Pero podemos empezar a hacerlo con la ayuda de otro experimento de imaginación que implica viajar a través del tiempo. Piensa en un niño a quien conozcas y por el que te preocupas, tal vez un ahijado, una sobrina o uno de tus propios hijos o nietos.
Ahora imagínatelos en la fiesta de su 90 cumpleaños, rodeado de familiares y amigos. Imagina su rostro envejecido, mira lo que está pasando en el mundo fuera de la ventana. Y ahora imagina que alguien se acerca y pone en sus brazos un pequeño bebé: es su primer bisnieto. Mira a los ojos del bebé y pregúntate: “¿Qué necesitaría este niño para sobrevivir y prosperar en los años y décadas venideras?”.
Siéntate con ese pensamiento por un momento. Luego reconoce que este pequeño bebé podría estar vivo hasta el siglo XXII. Su futuro no es la ciencia ficción. Es un hecho familiar íntimo, a sólo un par de pasos de tu propia vida.
Si nos preocupamos por la vida de ese bebé, necesitamos preocuparnos por toda la vida: toda la gente que necesitará para apoyarse en ella, el aire que respirará, toda la red que compone su vida.
Este tipo de experimento puede ayudarnos a trascender los límites de nuestra propia vida y entrar en contacto con la sabiduría de whakapapa.
Todos somos parte de la gran cadena de la vida. Y al reconocer nuestro lugar en ella, empezamos a extender nuestro sentido de lo que constituye “el ahora”, pasando de un ahora de segundos y minutos y horas a uno más largo, de décadas, siglos e incluso milenios.
Un ahora que nos da un sentido de responsabilidad por el legado que dejamos a las generaciones del mañana al mismo tiempo que respetamos a las generaciones del pasado.
También podemos repensar nuestra relación con la muerte tomando la perspectiva del “tiempo profundo”, reconociendo que la humanidad y nuestras propias vidas representan lo mismo que un parpadeo en la historia cósmica.
Como dijo el escritor John McPhee, “considera la historia de la Tierra como la antigua medida de la yarda inglesa, la distancia desde la nariz del rey hasta la punta de su mano extendida. Un golpe de una lima de uñas en tu dedo medio borra la historia de la Humanidad”.
Pero recuerda, también, que así como hay un largo tiempo detrás de nosotros, también lo hay por delante.

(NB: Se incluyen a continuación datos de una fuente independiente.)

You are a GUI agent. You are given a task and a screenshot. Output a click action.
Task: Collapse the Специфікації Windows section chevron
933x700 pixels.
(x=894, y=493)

Cualquier criatura que todavía pueda existir dentro de 5.000 millones de años, cuando nuestro Sol muera, será tan diferente a nosotros como lo somos de la primera bacteria unicelular.
Esta idea del tiempo profundo nos permite captar nuestro potencial destructivo: en sólo dos siglos de civilización industrial, con nuestra ceguera ecológica y mortales tecnologías, hemos puesto en peligro un mundo que tardó miles de millones de años en evolucionar.

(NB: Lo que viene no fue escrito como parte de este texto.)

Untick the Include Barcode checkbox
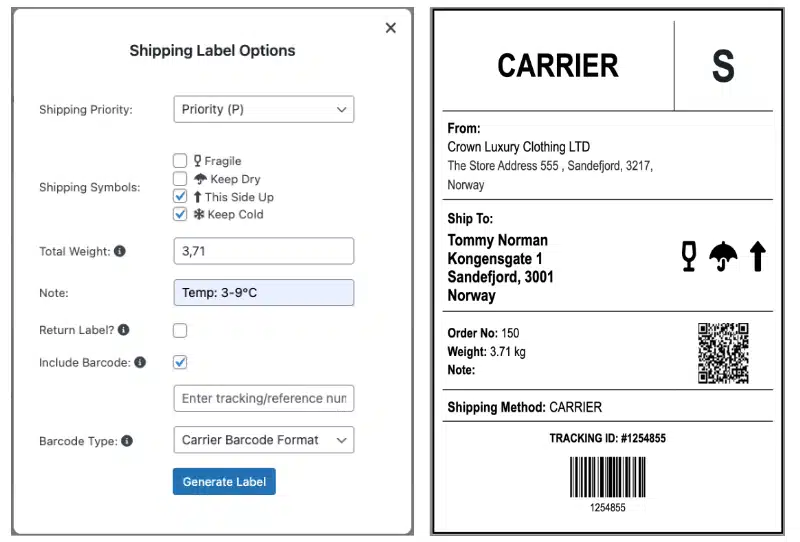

¿No tenemos la responsabilidad de preservar la potencia suministradora de vida de la Tierra para las generaciones venideras?

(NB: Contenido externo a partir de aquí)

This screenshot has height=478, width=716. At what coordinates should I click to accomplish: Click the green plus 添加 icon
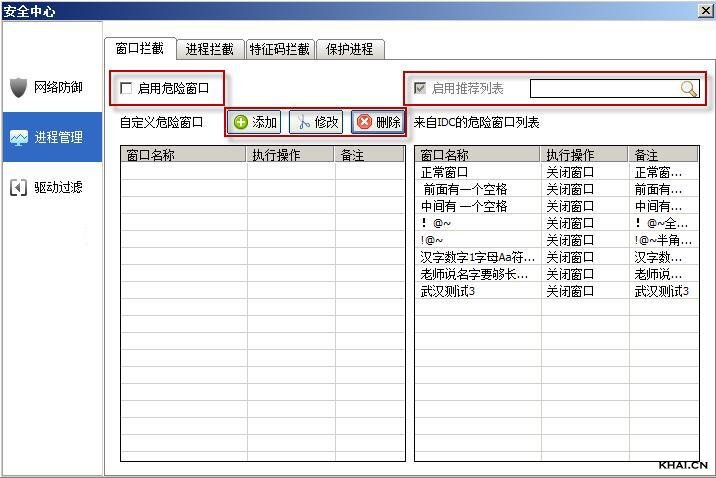[241, 122]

Al mismo tiempo, situarnos en la infinitud del tiempo ayuda a poner nuestra mortalidad en perspectiva. Somos sólo un momento pasajero en una narración mucho más extensa.
Mientras que el tiempo ilimitado nos es esquivo, sus maravillas están a nuestro alcance. Podemos llegar allí con la ayuda de escritores visionarios de ciencia ficción como NK Jemisin o Ursula Le Guin, que permiten que nuestras mentes viajen a través de los eones.
O intentar buscar fósiles y sostener una amonita de 200 millones de años en la mano. O mirar las estrellas cuya luz dejó su fuente antes de que los humanos evolucionaran.
O hacer un peregrinaje a un árbol antiguo y, como lo expresó tan bellamente el novelista Richard Powers, experimentar la vida “a la velocidad que lo hace la madera”.
Mientras pasamos pantallas en nuestros teléfonos y pulsamos el botón “Comprar ahora”, hagamos una pausa y abramos nuestra imaginación a “un ahora” más largo. Así es como comenzamos el viaje más allá de la muerte. Así es como nos convertimos en buenos ancestros.
Este artículo está basado en su nuevo libro The Good Ancestor: How to Think Long Term in a Short-Term World.